Here is a glossary of words and phrases being bandied about as Congress takes up President Barack Obama's top domestic priority: a bill that reins in healthcare costs, expands coverage to millions of uninsured people and bars insurers from denying coverage for pre-existing conditions or dropping coverage for the sick.
* Age rating:
This refers to the ratio of how much insurers can charge older people relative to what they charge young people for health insurance. It is particularly important to the AARP, the influential advocacy group for older people. The House of Representatives bill, which is backed by AARP, has a ratio of 2:1, meaning insurers can charge an older person twice what they charge a young person. The Senate Finance Committee bill has a ratio of 4:1, which would allow insurers to charge up to four times for older people what they charge younger people.
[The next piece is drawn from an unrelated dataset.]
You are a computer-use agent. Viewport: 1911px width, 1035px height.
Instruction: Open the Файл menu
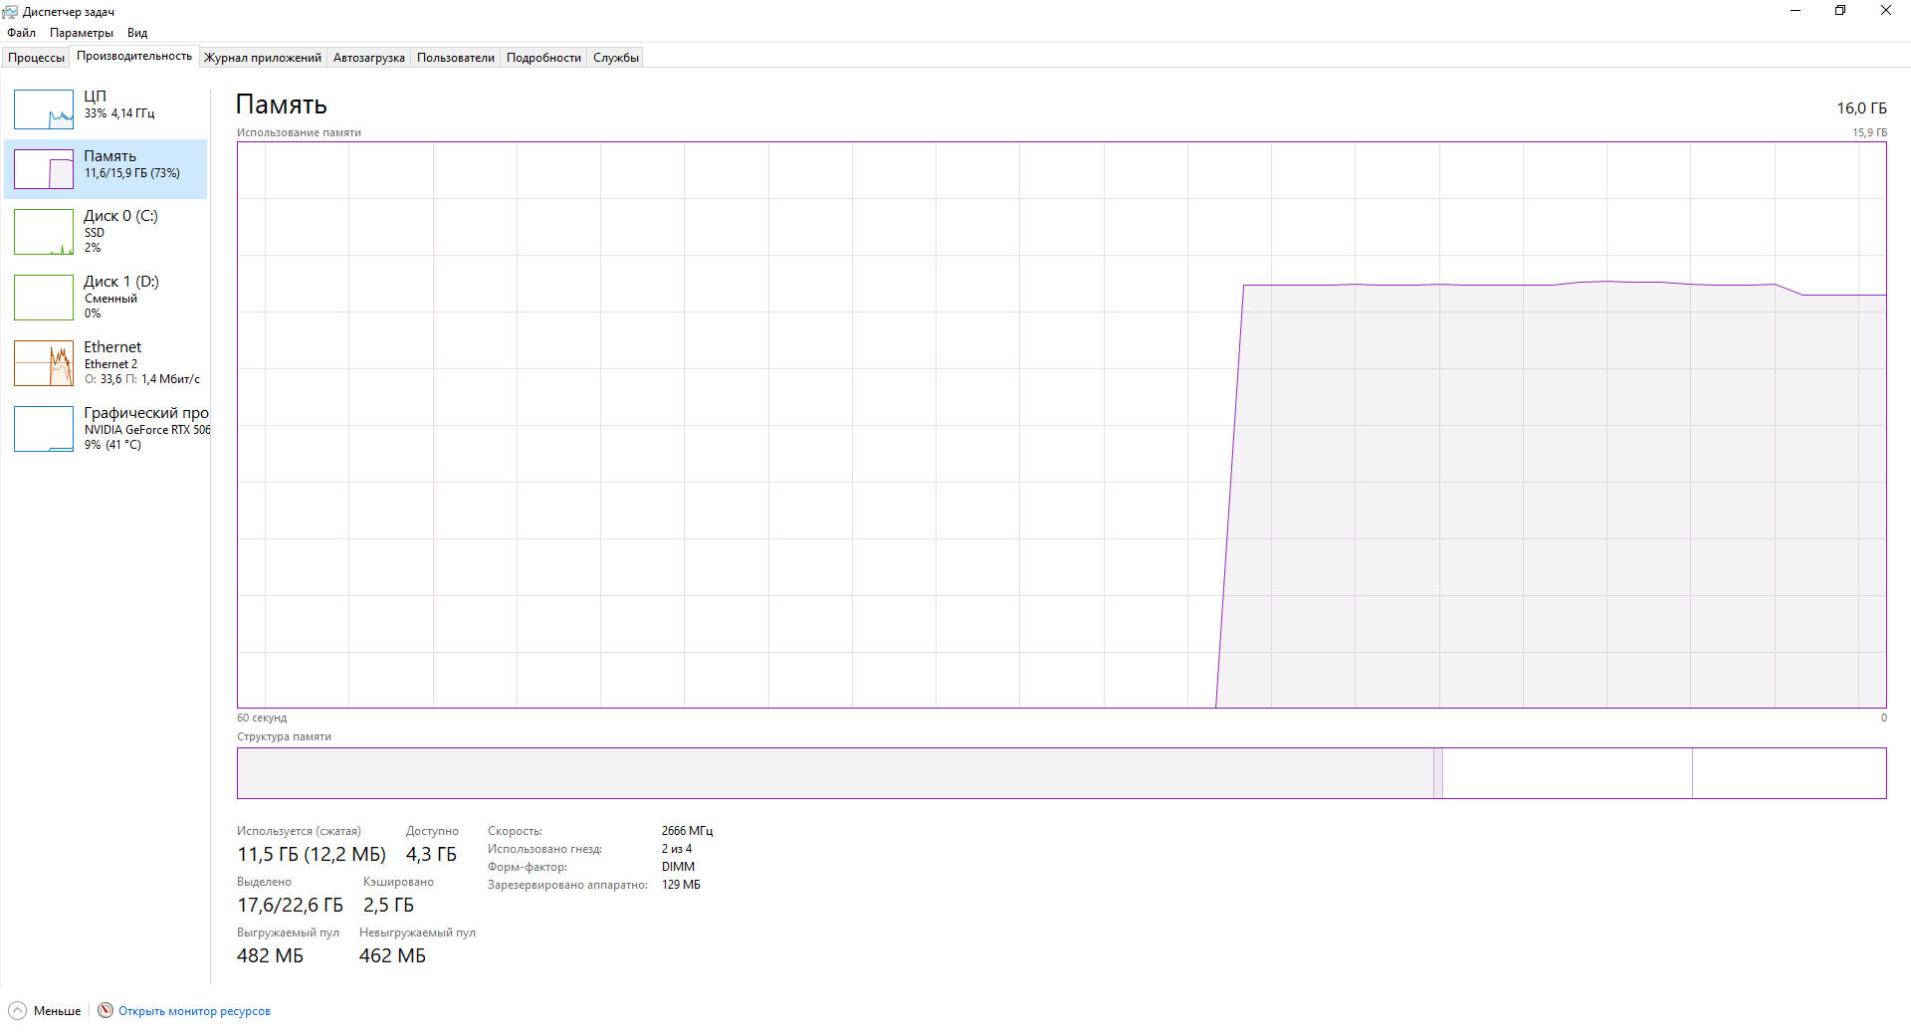[x=21, y=33]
The AARP prefers that all ages be treated the same for premiums.
* Bending the cost curve:
U.S. healthcare spending is rising much faster than the general rate of inflation. Lawmakers have no expectation of actually cutting prices. The best they hope for is slowing the rate of growth and thus "bending the cost curve."
* Cadillac health plans:
These are high-cost insurance plans that require little or no out-of-pocket expenses for medical treatment. Many union employees, workers in high-risk professions and corporate executives have them. The Senate bill calls for imposing a tax on such plans, something ardently opposed by unions, which are a key Democratic constituency.
* Cooperatives: Continued...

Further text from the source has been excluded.